Dr Stanislas DUBOIS1, Dr Aurélien BOYE1, Dr Martin MARZLOFF1, Dr Laura BUSH2, Céline CORDIER1, Dr Amelia CURD1, Dr Andrew J. DAVIES3, Dr Louise B. FIRTH4, Dr Fernando LIMA5, Dr Claudia MENEGHESSO6, Dr Rui SEABRA5, Mickael VASQUEZ1
1Ifremer Centre Bretagne, Plouzané, France, 2Fugro GB Marine Limited, Edinburgh, United Kingdom, 3Department of Biological Sciences, University of Rhode Island, Kingston, USA, 4School of Biological and Marine Sciences, University of Plymouth, Plymouth, United Kingdom, 5CIBIO/InBIO, Centro de Investigação em Biodiversidade e Recursos Geneticos, Universidade do Porto, Vairão, Portugal, 6Departamento de Biologia, Faculdade de Ciências da Universidade do Porto, Porto, Portugal
Marine ecosystems can exhibit abrupt regime shifts, in which even small changes in environmental conditions lead to fundamentally different and persistent ecosystem states. Regime shifts can profoundly alter the delivery of ecosystem services and may be hard to reverse, prompting the need to better predict their occurrence and dynamics to effectively inform management and conservation.

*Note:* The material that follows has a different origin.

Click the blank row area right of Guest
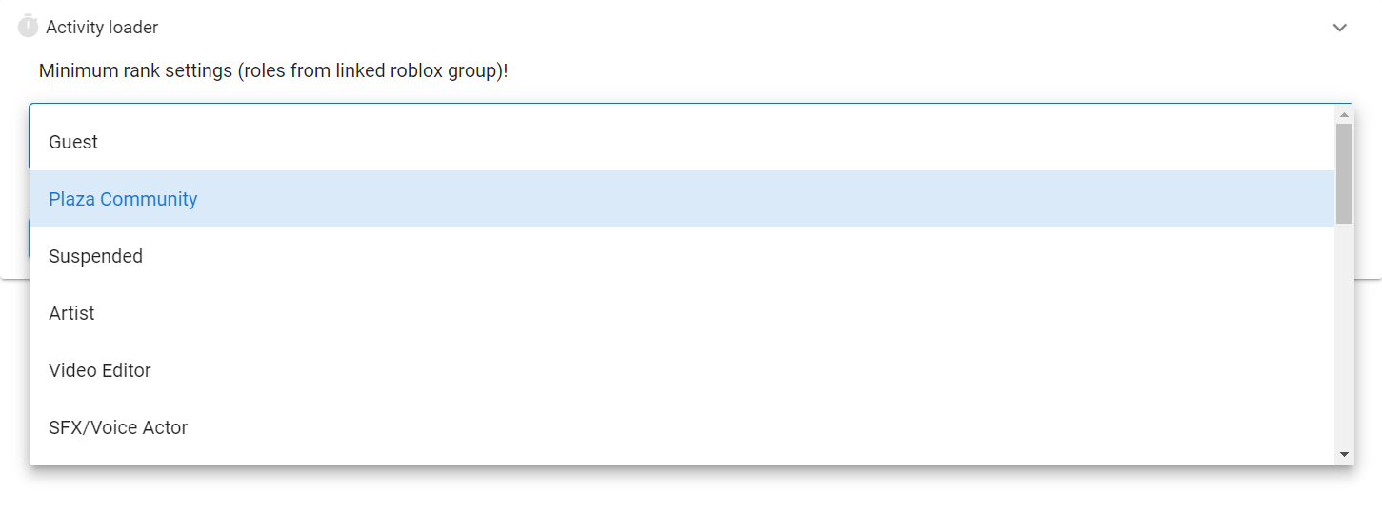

Here, we applied machine-learning techniques to data from a cost-effective and rapid monitoring protocol targeting intertidal Sabellaria alveolata reefs, a European-widespread gregarious tubiculous species building extensive structures. Based biannual surveys monitoring ecological changes across 12 sites across Europe, we identify 5 stable and 1 transient reef states. These states can emerge in similar environments, which qualifies them as alternative stable states. Their predicted probability of occurrence changes non-linearly along environmental gradients, and we could identify several key thresholds in abiotic conditions beyond which catastrophic transitions between alternative regimes are likely. Prediction models can reliably discriminate between two sets of alternative states, one dominated by Sabellaria bioconstructions and one dominated by other rocky-reef species. Spatially-explicit model predictions allowed us to characterise expected dominant reefs states in data-poor regions, identify zones that are likely to host alternative stable states at a given time, as well as areas prone to environmentally-driven regime shifts. Machine learning approaches successfully predict the non-linear and context-dependent responses of reef states to environmental changes and our study promotes the novel role of iterative ecological forecasts to inform effective reef conservation strategies that accounts for shifting environmental baselines.
Biography:
Stanislas Dubois is a researcher in biological oceanography at IFREMER, France. He specialized in biodiversity patterns of marine benthic species and more particularly in ecosystem engineer species. Through the use of complementary approaches (in situ sampling, spatial imagery, mesocosm experiments), he studies the physical processes and biological mechanisms that spatially structure benthic marine communities and their changes over time.